Der Hund (Canis lupus familiaris) 

lenny.jpg Kurzbeschreibung:
Die Überfamilie unseres Haushundes sind die Hundeartigen, seine Familie die Echten Hunde (Canidae). Er zählt als Haus-, Heim- und Nutztier und stammt vom gemeinen grauen Wolf ab. Hunde verfügen über ein hervorragendes Gehör, sie nehmen weit höhere Frequenzen wahr als der Mensch. Auch ihr Geruchssinn ist sehr ausgeprägt. Das Riechvermögen richtet sich dabei nach der Länge der Hundeschnauze. Ein Hund riecht etwa eine Million mal besser als der Mensch. Die Domestizierung des Hundes hat Studien zufolge vor rund 14.000 bis 18.000 Jahren stattgefunden, darauf weisen Knochenfunde hin. Im Lauf der Jahrhunderte haben sich unterschiedliche Hunderassen entwickelt. Diese hängen in starkem Maße von den Lebensbedingungen, aber auch von den Umwelt- und klimatischen Faktoren ab. Je nach Gebrauch gibt es zum Beispiel Gebrauchs-, Hüte- oder Jagdhunde.

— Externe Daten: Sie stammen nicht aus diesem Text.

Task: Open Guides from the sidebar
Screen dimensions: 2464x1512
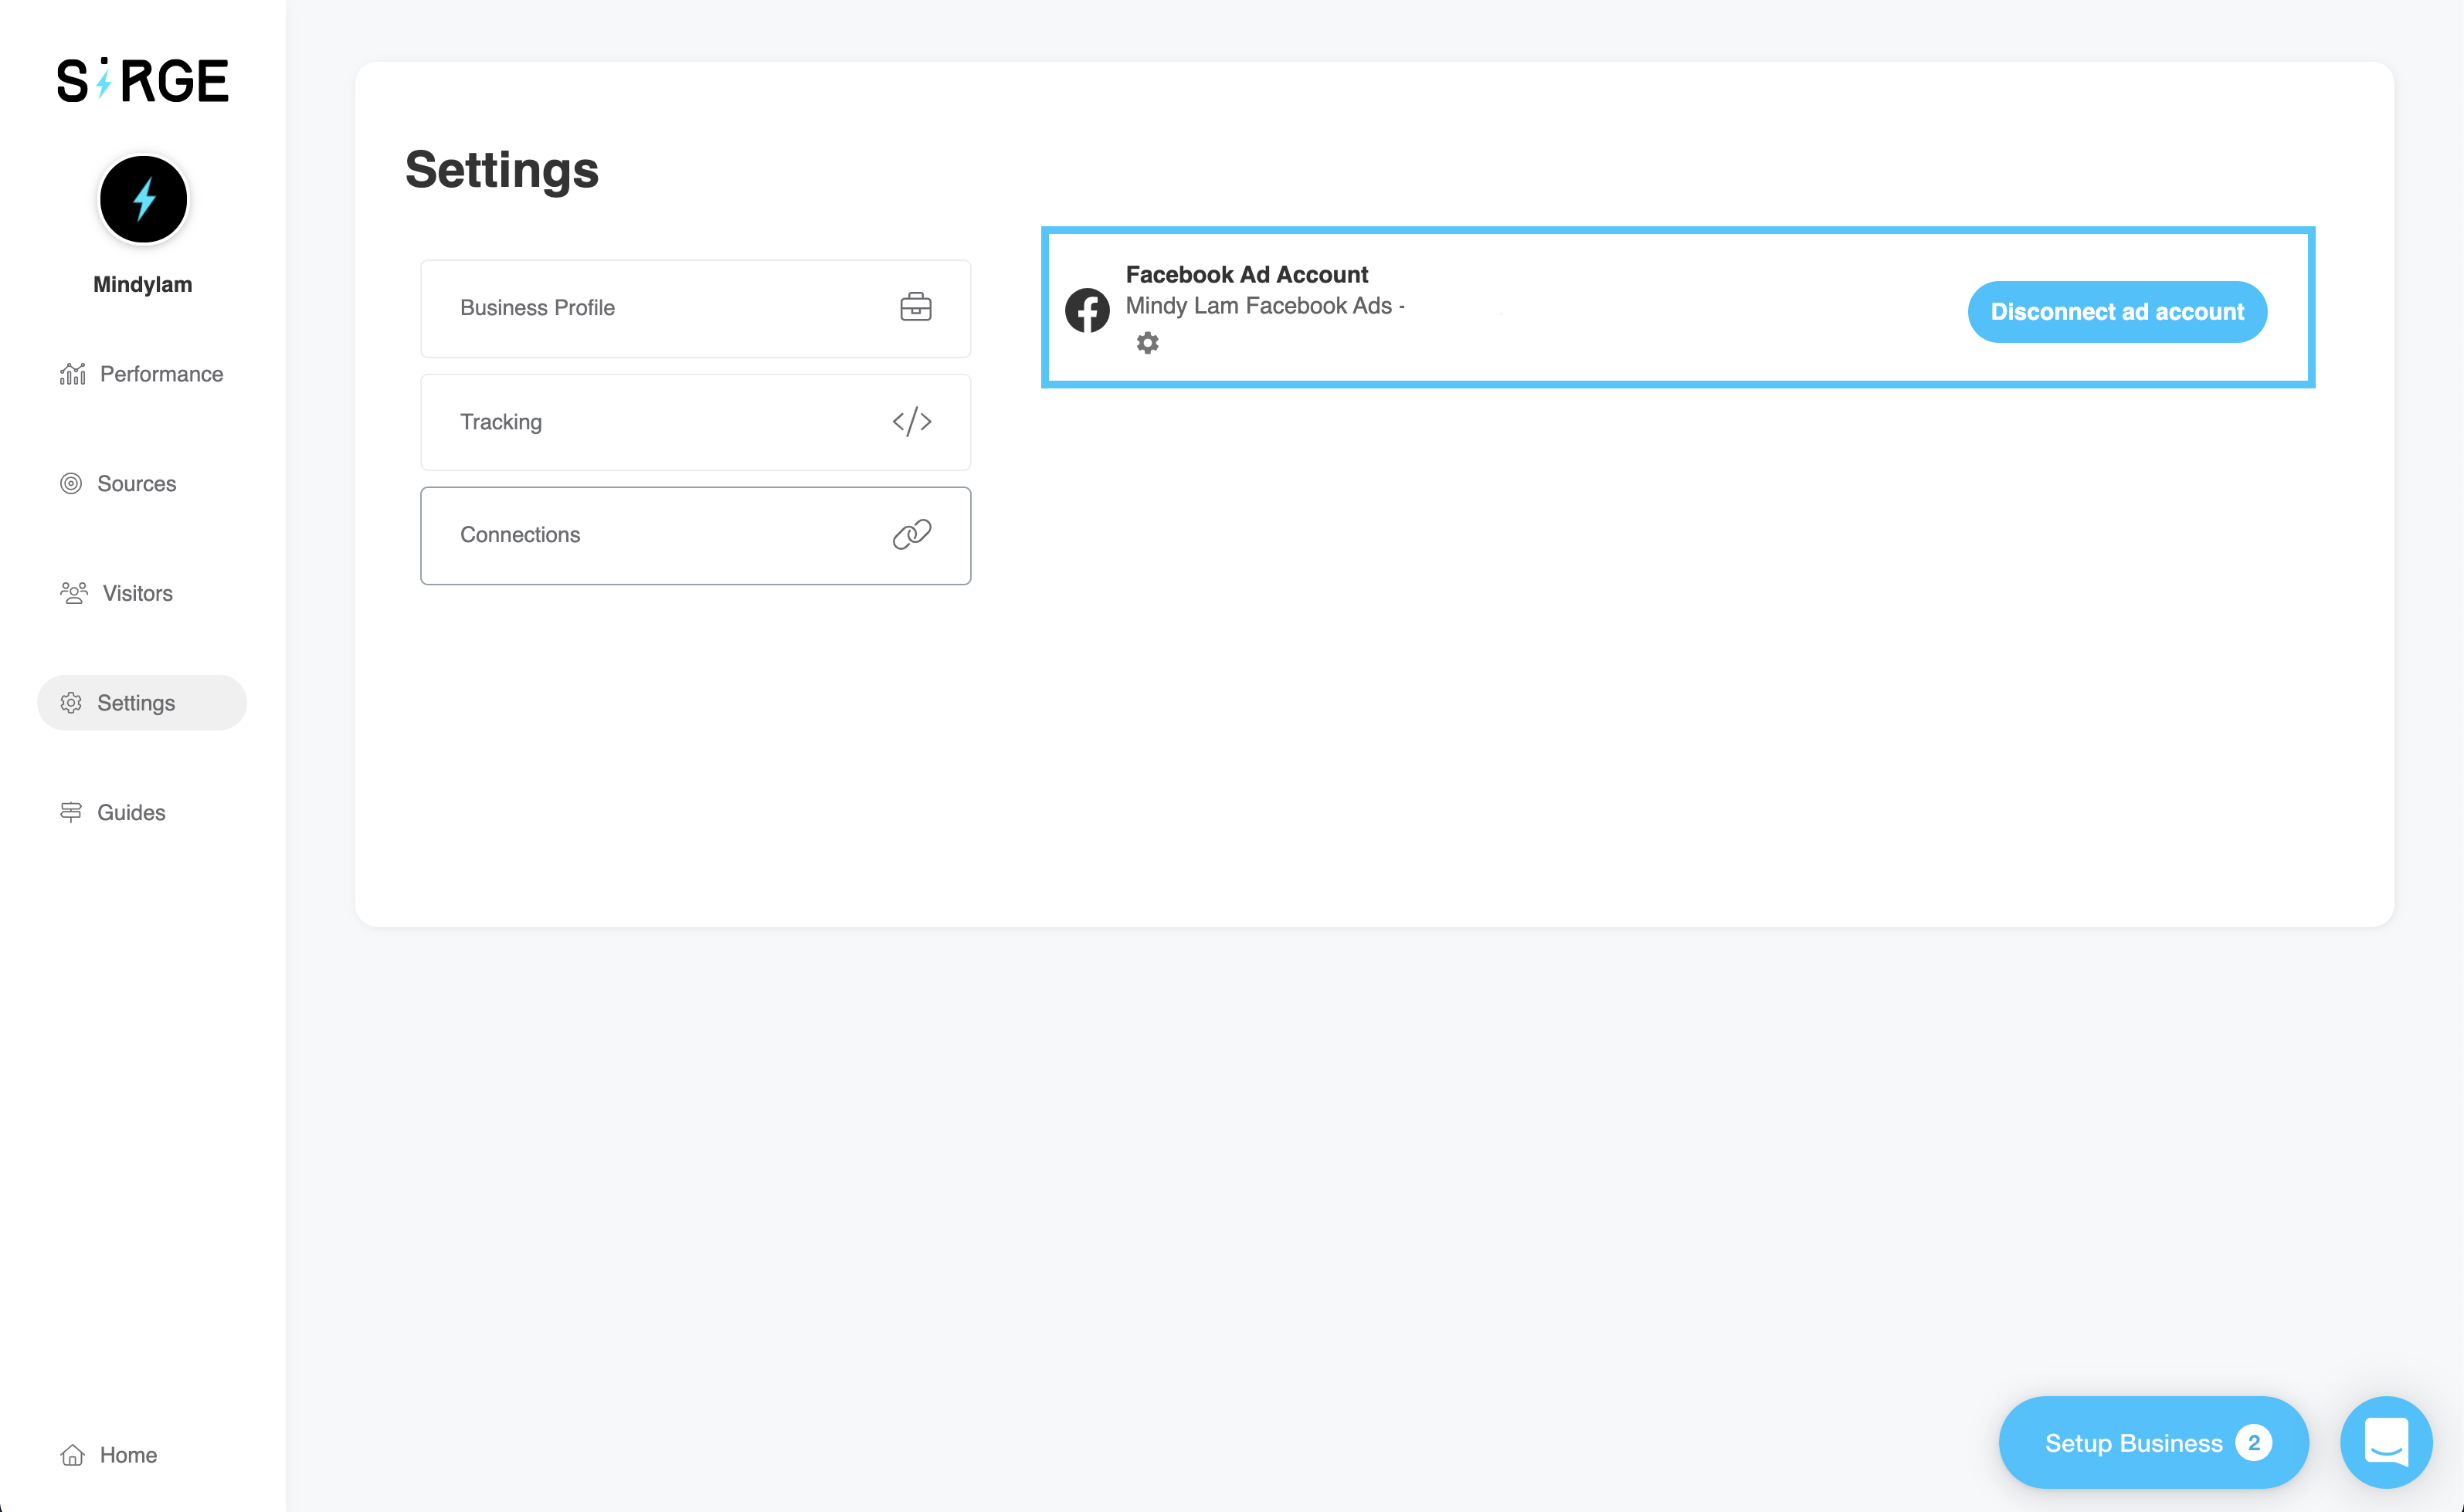Action: pyautogui.click(x=131, y=813)
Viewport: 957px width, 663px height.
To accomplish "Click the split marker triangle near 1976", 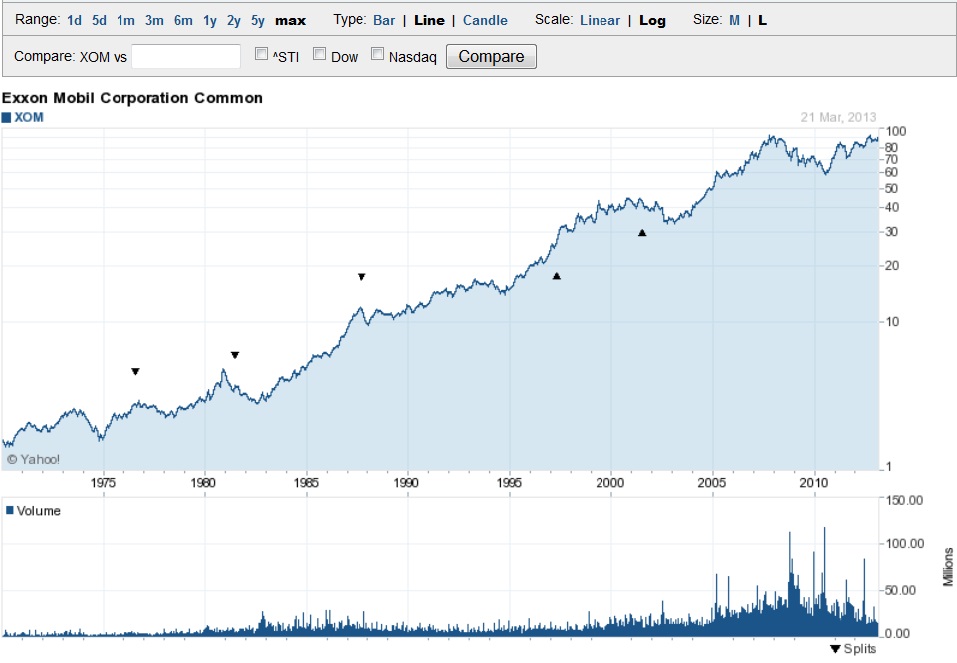I will pyautogui.click(x=134, y=371).
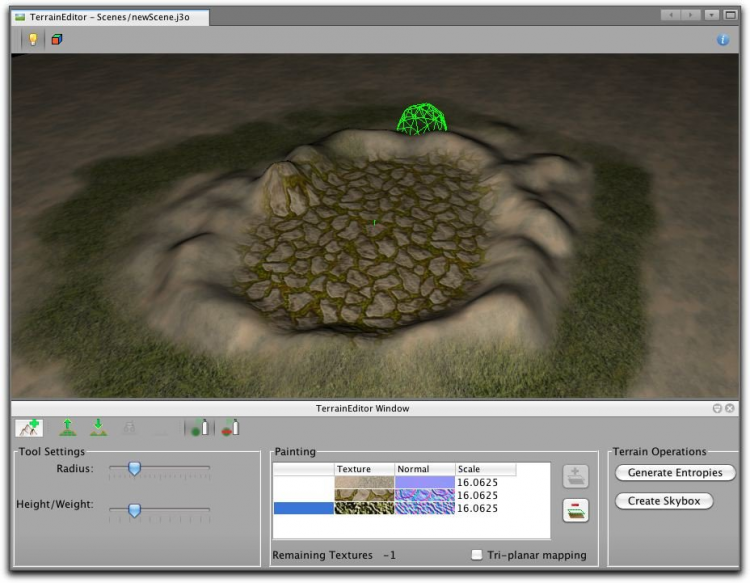Screen dimensions: 750x583
Task: Click the Height/Weight slider handle
Action: 134,509
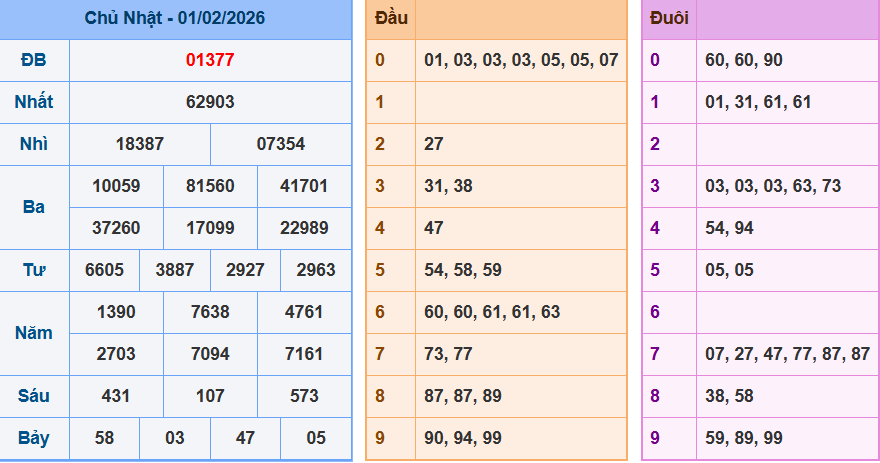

Verbreitung: Hunde sind weltweit verbreitet. Sie haben sich ihrer Umgebung angepasst und leben sowohl domestiziert als auch wild. 

Lebenserwartung: Die Lebenserwartung hängt in starkem Maße von der Größe des Hundes ab. Grundsätzlich gilt, je kleiner der Hund, desto größer seine Lebenserwartung. Ein hohes Alter können beispielsweise Dackel oder auch Schnauzer erreichen, sie werden nicht selten 15 Jahre und älter. Sehr große Rassen, wie der Berner Sennhund oder die Deutsche Dogge, werden deutlich weniger alt und bleiben oft unter zehn Jahren. 

bieneball.jpg Haltung:
Ein Hund ist wie sein Vorfahre, der Wolf, ein Rudeltier und ist daher nicht gern allein. Er entwickelt eine starke Bindung zu seinem Rudelführer, dem Menschen. Wer mit dem Gedanken spielt, einen Hund zu halten, benötigt daher genügend Zeit für seinen künftigen Kameraden. Neben Futter, Trink- und Fressnapf und möglichst einem bequemen Hundebett sind Zubehör wie Halsband oder Brustgeschirr und Leine erforderlich. 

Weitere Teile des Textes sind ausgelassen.